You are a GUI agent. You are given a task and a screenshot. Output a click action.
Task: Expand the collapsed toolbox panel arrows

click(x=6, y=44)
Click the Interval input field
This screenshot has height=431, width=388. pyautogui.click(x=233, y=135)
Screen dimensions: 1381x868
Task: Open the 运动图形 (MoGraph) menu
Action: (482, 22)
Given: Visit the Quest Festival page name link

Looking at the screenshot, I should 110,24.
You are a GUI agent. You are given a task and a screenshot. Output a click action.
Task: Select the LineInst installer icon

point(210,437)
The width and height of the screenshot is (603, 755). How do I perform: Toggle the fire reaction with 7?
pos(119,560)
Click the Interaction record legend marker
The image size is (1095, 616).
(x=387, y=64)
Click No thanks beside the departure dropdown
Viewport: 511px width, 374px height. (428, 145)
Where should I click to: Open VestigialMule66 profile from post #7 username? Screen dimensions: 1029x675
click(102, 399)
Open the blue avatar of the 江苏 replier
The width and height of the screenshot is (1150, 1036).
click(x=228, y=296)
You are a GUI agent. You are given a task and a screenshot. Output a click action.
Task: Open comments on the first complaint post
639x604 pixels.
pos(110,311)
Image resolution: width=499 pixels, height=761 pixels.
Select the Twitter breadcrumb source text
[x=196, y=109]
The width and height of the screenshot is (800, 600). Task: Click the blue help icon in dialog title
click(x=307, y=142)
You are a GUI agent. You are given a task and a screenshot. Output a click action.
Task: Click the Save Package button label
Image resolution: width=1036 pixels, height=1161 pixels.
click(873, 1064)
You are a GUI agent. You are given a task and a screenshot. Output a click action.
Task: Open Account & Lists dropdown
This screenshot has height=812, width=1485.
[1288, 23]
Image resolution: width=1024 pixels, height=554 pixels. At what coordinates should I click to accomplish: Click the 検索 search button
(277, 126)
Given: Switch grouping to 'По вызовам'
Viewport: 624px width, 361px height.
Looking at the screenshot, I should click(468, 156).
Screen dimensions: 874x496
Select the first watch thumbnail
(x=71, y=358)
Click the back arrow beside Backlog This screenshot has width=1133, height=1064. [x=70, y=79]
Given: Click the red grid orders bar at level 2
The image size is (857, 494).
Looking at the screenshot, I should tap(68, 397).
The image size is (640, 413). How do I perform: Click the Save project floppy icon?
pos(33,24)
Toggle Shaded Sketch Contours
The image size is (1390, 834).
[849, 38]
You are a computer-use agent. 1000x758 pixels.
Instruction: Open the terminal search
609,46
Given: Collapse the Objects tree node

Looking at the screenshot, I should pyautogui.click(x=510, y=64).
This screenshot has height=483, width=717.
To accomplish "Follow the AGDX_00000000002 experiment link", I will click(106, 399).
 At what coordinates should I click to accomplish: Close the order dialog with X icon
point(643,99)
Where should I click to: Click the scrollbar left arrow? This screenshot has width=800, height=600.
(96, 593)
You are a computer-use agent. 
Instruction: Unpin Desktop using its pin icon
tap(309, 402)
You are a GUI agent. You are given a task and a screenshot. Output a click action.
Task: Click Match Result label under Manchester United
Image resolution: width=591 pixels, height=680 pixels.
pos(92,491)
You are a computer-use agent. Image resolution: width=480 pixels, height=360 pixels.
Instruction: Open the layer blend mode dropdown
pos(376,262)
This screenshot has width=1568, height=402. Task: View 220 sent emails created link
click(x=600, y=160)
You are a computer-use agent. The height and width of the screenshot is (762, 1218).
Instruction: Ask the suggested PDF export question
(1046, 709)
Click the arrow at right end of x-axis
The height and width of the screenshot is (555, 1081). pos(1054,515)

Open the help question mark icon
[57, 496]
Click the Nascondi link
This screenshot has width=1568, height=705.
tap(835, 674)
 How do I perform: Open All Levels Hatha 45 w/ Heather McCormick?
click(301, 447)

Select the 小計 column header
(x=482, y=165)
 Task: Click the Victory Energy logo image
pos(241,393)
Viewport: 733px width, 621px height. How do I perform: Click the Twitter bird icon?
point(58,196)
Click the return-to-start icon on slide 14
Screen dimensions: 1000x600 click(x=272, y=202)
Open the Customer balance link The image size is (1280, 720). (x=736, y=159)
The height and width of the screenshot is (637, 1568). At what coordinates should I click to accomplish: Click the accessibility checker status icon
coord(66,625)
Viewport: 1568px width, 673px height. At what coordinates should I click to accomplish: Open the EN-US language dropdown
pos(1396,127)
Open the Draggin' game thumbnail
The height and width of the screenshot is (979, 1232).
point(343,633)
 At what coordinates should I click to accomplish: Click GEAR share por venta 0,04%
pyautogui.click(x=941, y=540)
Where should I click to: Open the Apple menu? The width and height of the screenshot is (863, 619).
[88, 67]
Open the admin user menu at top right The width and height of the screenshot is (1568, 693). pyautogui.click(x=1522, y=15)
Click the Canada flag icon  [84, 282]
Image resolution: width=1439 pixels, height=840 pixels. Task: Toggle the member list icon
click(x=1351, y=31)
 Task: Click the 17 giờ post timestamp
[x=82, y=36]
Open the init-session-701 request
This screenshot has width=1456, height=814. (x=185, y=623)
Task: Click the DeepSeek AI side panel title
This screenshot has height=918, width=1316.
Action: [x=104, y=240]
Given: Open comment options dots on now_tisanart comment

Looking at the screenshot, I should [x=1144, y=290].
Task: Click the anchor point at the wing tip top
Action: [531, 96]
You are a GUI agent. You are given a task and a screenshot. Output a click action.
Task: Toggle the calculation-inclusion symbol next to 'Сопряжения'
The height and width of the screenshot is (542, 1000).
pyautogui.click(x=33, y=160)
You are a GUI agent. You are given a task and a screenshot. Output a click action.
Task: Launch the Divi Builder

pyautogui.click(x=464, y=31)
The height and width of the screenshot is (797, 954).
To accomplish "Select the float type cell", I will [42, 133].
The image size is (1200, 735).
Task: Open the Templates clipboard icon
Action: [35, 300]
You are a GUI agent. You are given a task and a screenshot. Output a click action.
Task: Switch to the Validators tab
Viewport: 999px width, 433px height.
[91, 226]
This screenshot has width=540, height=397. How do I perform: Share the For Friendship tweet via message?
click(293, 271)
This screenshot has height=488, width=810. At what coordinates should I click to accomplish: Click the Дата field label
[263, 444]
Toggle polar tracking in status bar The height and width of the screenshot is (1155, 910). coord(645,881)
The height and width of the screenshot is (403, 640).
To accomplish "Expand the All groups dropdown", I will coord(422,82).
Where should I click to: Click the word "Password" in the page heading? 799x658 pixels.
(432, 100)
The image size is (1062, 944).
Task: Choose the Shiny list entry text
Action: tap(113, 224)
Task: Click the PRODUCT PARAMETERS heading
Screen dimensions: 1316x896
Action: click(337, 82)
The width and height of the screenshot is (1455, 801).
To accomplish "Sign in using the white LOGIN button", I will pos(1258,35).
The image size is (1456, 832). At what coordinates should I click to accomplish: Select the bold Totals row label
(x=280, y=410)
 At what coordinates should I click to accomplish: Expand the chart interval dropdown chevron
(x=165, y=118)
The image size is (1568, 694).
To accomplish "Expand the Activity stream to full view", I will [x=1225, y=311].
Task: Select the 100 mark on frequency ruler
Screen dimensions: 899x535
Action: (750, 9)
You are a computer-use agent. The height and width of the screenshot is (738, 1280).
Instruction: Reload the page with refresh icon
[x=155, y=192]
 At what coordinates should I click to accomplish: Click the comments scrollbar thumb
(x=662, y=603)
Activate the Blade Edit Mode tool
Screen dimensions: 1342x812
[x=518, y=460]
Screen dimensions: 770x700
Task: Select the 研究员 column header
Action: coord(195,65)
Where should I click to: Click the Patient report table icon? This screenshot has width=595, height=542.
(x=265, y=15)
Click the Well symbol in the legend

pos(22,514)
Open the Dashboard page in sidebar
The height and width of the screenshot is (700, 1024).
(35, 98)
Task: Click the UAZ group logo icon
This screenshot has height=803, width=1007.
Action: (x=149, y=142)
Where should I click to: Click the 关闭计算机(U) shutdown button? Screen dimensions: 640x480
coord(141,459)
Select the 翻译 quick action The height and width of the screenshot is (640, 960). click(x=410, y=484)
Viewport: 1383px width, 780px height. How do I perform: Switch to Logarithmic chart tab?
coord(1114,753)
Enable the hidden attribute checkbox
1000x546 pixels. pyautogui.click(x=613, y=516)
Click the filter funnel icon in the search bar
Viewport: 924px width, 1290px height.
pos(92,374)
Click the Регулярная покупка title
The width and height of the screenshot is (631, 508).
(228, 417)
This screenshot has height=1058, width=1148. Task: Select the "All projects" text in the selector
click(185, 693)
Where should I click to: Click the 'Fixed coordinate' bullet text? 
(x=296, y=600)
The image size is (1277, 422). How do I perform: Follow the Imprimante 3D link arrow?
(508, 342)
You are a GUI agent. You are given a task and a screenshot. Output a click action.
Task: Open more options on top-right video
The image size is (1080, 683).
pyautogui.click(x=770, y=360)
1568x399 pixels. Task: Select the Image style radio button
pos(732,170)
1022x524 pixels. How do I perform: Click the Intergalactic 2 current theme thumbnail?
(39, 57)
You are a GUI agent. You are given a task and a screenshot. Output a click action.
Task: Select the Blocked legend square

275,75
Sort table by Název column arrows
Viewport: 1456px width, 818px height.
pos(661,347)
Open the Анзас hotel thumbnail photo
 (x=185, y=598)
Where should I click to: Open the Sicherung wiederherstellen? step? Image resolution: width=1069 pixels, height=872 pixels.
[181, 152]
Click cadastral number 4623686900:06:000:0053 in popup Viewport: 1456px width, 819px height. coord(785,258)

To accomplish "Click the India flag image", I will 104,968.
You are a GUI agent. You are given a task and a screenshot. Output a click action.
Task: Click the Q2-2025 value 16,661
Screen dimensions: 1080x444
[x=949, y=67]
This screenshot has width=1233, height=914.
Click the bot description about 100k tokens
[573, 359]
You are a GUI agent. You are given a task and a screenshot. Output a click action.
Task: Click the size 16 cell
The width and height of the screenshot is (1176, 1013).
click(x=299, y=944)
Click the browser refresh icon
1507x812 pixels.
+++
- What is needed
When the line with "The height and width of the screenshot is (403, 640)." is reached in the data above, start copying there, and copy each line exactly until the line with "Task: Click the PRODUCT PARAMETERS heading" has been copied; copy nothing else.

- Response
The height and width of the screenshot is (403, 640).
To accomplish "Expand the All groups dropdown", I will coord(422,82).
Where should I click to: Click the word "Password" in the page heading? 799x658 pixels.
(432, 100)
The image size is (1062, 944).
Task: Choose the Shiny list entry text
Action: tap(113, 224)
Task: Click the PRODUCT PARAMETERS heading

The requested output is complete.